I can solve it by training the data using y_train['clinical_course'].to_numpy()
, but I would ideally like this to be done directly in the pipeline. Is this possible?
Note that the code above is just a simple example to show my problem. In this case X_train
has four columns and y_train
has one.
As described above I tried to use .to_numpy()
, but I would like a solution that does all the transformations within the pipeline.
I don't think this is possible: sklearn pipelines don't support transforming the target variable. See https://stackoverflow.com/a/62826301/10495893 for some notes about that.

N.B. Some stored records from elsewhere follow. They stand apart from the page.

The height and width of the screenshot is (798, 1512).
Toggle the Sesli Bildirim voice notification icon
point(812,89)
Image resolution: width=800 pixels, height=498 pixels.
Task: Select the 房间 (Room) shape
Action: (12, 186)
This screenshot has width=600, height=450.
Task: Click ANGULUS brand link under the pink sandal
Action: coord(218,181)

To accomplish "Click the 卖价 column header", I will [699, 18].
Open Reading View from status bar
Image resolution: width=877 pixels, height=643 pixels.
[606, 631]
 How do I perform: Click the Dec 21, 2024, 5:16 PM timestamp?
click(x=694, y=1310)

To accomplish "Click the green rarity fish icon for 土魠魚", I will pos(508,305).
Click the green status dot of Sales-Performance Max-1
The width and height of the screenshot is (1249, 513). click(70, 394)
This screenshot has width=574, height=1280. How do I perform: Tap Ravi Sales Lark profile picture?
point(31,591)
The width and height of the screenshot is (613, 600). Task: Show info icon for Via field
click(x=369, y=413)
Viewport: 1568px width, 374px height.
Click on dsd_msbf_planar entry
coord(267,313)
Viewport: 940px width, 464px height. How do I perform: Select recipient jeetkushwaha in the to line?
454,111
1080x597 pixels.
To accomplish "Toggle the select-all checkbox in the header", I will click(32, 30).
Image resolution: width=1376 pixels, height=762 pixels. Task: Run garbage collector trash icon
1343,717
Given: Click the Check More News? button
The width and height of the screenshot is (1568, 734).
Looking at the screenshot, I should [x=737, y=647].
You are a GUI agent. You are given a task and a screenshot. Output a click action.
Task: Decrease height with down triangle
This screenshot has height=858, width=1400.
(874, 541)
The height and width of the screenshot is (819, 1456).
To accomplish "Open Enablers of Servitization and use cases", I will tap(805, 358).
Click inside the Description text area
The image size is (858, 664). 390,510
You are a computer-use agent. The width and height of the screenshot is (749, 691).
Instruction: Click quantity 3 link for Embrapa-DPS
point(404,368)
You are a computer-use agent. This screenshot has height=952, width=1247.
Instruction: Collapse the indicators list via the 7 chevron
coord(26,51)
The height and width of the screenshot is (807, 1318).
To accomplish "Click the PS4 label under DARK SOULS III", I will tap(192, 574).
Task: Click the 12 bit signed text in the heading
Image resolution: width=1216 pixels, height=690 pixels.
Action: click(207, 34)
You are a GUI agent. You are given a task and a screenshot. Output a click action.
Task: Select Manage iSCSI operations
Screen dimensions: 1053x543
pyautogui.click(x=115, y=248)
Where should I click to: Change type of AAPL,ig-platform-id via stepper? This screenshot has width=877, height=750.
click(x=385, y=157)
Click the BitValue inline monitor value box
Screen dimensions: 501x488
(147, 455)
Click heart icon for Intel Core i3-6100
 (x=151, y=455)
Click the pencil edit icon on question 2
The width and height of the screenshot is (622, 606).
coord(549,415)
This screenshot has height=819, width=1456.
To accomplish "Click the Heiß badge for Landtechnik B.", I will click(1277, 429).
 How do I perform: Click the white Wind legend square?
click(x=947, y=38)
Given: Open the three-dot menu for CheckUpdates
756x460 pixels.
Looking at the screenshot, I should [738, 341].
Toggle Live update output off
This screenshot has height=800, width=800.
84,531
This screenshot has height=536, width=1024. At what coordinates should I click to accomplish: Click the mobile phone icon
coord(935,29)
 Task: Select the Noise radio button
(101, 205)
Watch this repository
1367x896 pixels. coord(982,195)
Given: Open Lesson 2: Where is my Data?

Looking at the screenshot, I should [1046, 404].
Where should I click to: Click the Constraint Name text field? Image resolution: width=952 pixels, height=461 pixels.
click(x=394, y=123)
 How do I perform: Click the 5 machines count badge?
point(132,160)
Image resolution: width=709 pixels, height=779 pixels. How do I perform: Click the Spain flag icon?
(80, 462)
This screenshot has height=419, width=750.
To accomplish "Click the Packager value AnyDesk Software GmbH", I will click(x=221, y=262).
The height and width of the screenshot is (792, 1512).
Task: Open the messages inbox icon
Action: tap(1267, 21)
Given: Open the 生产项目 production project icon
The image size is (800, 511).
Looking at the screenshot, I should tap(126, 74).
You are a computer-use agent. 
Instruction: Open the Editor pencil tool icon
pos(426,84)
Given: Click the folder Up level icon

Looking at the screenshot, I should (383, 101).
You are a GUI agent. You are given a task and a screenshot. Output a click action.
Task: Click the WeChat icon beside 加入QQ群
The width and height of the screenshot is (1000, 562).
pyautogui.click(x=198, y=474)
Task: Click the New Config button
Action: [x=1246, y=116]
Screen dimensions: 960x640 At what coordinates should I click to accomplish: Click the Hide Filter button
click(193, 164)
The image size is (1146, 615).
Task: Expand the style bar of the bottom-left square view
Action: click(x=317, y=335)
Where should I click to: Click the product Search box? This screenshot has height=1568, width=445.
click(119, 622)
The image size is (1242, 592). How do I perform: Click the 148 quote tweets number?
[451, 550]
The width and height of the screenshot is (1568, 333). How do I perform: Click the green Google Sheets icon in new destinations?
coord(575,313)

(There is TransformedTargetRegressor
, but that's for e.g. log-transforming the target before fitting a regressor. I don't think there's a way to hack it to working with a classifier.)
IMO, since throughout much of sklearn y
is taken to be 1D, that should happen outside pipelines. You probably don't need to_numpy
, just slicing to a pandas Series should be enough, and could be done sooner in your workflow, e.g. y = df['clinical_course']
.